Patrick Henry and the Lesson of the Loyal Opposition
John Ragosta, in a brilliant recuperation of Henry’s reputation and a nod toward the politics of today, shows that like Washington, Henry feared that partisanship threatened the foundations of the republic.
‘For the People, For the Country: Patrick Henry’s Final Political Battle’
By John Ragosta
University of Virginia Press, 304 pages
In 1799, George Washington, worried about the survival of American democracy, wrote to Patrick Henry urging him to come out of retirement and run for the Virginia House of Delegates, to which Henry was elected on March 4, 1799. He served hardly more than three months, dying on June 6.
Henry, perhaps the greatest orator of the American Revolutionary period, famous for his ringing defiance of British rule — “Give me liberty, or give me death” — opposed ratification of the Constitution and has often been promoted as the progenitor of the states’ rights doctrine.
So why would Washington, alarmed at attacks on federal authority in the Virginia and Kentucky resolutions (1798) by formidable adversaries such as Thomas Jefferson and James Madison, turn to Henry? Washington and Henry had not communicated since the hard feelings engendered by the ratification battle a decade earlier.
Washington knew his man as a believer in majority rule. Henry’s qualms about the Constitution — he feared the power of a central government too far removed from the people — remained, but the lawful government must be respected, and Washington knew that Henry still had the profound respect of their fellow Virginians.
Generations of misinformation propagated by Jefferson and his allies pointed to Henry’s latter-day support of Washington and the Constitution as the result of senility, and highlighted profits Henry supposedly made from the financial policies of Alexander Hamilton — to name just two of the allegations that Mr. Ragosta demolishes. In a brilliant recuperation of Henry’s reputation, the author emphasizes Henry’s pivotal role as a believer in a loyal opposition.
Like Washington, Henry feared that the partisanship of Jefferson’s party threatened the foundations of the republic, and that the new nation might break up in Civil War, preventing the peaceful transfer of power in the forthcoming election of 1800.
Mr. Ragosta surveys different accounts of Henry’s last public speech, attended by a huge audience that realized it was a historic occasion. The biographer recounts Henry’s declaration of support for the federal government and his abiding belief in the peaceful transfer of power under a lawfully established Constitution.

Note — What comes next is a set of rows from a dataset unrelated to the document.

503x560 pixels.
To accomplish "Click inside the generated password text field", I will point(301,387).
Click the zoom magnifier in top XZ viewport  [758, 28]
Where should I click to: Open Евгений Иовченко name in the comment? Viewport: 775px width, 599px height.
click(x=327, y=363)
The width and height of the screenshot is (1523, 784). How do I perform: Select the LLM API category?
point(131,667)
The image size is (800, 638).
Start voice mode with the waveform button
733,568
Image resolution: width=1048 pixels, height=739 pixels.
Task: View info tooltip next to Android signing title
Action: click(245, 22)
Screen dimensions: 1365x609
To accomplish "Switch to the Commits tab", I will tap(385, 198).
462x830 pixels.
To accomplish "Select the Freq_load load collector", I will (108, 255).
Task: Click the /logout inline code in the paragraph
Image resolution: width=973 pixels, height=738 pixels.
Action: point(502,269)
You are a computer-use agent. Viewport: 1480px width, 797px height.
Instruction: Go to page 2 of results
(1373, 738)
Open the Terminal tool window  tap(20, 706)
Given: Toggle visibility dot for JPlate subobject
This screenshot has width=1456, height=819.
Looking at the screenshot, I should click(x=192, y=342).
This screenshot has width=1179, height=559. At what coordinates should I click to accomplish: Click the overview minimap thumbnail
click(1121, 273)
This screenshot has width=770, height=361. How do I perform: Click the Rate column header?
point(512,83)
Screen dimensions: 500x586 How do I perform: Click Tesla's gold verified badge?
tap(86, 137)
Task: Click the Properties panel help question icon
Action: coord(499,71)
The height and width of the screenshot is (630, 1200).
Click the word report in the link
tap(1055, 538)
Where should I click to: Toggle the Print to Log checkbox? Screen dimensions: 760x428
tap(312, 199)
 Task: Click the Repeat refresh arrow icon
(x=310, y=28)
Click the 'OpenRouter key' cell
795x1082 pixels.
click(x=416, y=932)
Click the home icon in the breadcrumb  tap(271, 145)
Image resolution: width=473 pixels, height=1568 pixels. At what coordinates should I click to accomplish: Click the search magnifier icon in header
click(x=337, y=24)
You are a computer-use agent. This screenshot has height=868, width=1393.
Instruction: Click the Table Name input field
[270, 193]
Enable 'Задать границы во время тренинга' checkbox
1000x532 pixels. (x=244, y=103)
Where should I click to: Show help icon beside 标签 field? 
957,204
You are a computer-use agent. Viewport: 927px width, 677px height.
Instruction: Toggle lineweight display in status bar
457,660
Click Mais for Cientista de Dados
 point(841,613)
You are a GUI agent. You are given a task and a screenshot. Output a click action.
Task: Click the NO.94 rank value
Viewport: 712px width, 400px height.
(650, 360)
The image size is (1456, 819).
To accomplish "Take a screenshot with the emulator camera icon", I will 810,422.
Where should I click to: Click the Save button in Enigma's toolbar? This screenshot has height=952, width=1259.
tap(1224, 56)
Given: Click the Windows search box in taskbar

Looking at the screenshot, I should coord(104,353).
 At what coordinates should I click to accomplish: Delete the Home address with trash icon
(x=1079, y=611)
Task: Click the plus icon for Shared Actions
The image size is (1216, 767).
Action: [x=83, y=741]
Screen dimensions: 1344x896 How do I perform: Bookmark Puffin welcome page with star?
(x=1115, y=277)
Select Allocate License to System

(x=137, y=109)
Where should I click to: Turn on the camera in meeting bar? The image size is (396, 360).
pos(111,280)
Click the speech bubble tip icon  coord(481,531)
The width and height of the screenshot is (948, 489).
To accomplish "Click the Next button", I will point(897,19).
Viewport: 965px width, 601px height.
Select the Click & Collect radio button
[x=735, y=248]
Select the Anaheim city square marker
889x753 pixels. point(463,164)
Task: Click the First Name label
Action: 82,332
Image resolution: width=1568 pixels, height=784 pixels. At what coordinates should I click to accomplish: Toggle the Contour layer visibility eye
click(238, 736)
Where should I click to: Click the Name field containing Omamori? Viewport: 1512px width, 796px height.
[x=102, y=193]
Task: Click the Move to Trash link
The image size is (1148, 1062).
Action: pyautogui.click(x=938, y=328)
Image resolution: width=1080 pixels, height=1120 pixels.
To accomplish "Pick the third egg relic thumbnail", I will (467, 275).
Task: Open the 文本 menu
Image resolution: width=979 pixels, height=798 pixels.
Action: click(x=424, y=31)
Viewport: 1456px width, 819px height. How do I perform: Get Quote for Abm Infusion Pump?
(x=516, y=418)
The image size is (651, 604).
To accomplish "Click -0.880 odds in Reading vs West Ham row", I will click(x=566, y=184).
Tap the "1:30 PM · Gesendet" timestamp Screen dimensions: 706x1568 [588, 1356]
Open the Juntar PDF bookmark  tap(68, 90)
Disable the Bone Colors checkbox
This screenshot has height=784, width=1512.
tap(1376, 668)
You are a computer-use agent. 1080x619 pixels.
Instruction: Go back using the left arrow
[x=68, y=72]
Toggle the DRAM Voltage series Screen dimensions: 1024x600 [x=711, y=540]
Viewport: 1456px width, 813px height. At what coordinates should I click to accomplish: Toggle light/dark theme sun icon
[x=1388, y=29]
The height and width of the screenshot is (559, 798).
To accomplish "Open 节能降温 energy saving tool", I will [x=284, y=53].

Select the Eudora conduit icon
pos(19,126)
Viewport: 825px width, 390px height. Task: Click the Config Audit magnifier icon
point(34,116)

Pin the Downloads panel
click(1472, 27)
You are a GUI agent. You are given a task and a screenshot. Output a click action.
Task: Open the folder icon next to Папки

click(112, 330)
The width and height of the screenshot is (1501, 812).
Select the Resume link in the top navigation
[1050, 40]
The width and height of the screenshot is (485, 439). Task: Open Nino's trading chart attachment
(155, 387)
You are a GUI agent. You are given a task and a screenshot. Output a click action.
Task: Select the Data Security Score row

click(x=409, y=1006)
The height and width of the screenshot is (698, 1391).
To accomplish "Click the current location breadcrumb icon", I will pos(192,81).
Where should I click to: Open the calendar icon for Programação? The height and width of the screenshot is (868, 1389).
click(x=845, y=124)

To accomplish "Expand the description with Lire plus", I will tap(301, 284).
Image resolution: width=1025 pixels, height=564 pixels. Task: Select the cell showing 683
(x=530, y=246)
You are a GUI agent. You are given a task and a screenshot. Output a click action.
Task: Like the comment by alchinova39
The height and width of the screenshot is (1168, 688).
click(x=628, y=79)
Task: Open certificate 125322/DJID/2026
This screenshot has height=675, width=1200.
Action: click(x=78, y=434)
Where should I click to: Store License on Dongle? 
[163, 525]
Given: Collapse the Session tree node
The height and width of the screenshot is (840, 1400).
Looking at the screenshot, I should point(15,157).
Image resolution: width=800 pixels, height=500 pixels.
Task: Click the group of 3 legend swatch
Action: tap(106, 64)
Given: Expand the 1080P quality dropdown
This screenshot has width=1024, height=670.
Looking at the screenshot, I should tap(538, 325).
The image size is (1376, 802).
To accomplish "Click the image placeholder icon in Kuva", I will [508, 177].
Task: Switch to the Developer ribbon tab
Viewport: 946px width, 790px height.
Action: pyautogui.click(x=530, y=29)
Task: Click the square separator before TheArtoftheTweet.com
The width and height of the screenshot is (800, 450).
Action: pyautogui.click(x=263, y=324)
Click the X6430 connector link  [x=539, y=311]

Mr. Ragosta shows that certain Founders of the new nation like George Mason suggested they might resort to violence over their disagreements with certain constitutional provisions, which is why Washington urged Henry to come out of retirement to wield his enormous influence on the electorate in the crucial state of Virginia — otherwise controlled by Jefferson and Madison.
In the decade after the ratification of the Constitution, Henry had refused offers of high office made by the Washington and Adams administrations, stipulating that he would not become active in political and government affairs again unless the nation was in crisis. That crisis, Washington assured Henry, had arrived.
The 1799 climacteric to the contentious politics during the Adams administration looks a good deal like today, Mr. Ragosta argues in his Epilogue. He cites Henry, who believed we could only govern in the present, and the republic could only endure, by understanding what happened in the past, which meant accepting electoral defeat and the outcome of elections. In 1799, too many of even the wisest politicians seemed to think otherwise.
One of the most intriguing parts of Mr. Ragosta’s book is his analysis of Jefferson’s peace offering in the first inaugural address: “Every difference of opinion is not a difference of principle. We have called by different names, brethren of the same principle. We are all Republicans, we are all Federalists.”
Mr. Ragosta suggests that perhaps Jefferson was offering more than just “political pablum.” Just maybe Patrick Henry’s putting aside his own rancor over ratification of the Constitution to unite with Washington had an impact on Jefferson, who joined Madison in moving away from their shrill advocacy of states’ rights.
Jefferson never credited Henry with demonstrating what it means to be in the loyal opposition. In fact, Jefferson, like Woodrow Wilson, could enunciate the highest principles and then turn around to do the most mean-spirited things — and yet, in Mr. Ragosta’s compelling narrative, Henry seems indispensable to understanding Jefferson’s change of mind, regardless of whether Jefferson realized it.
Mr. Rollyson, author of “American Biography,” is at work on “Making the American Presidency: How Biographers Shape History.”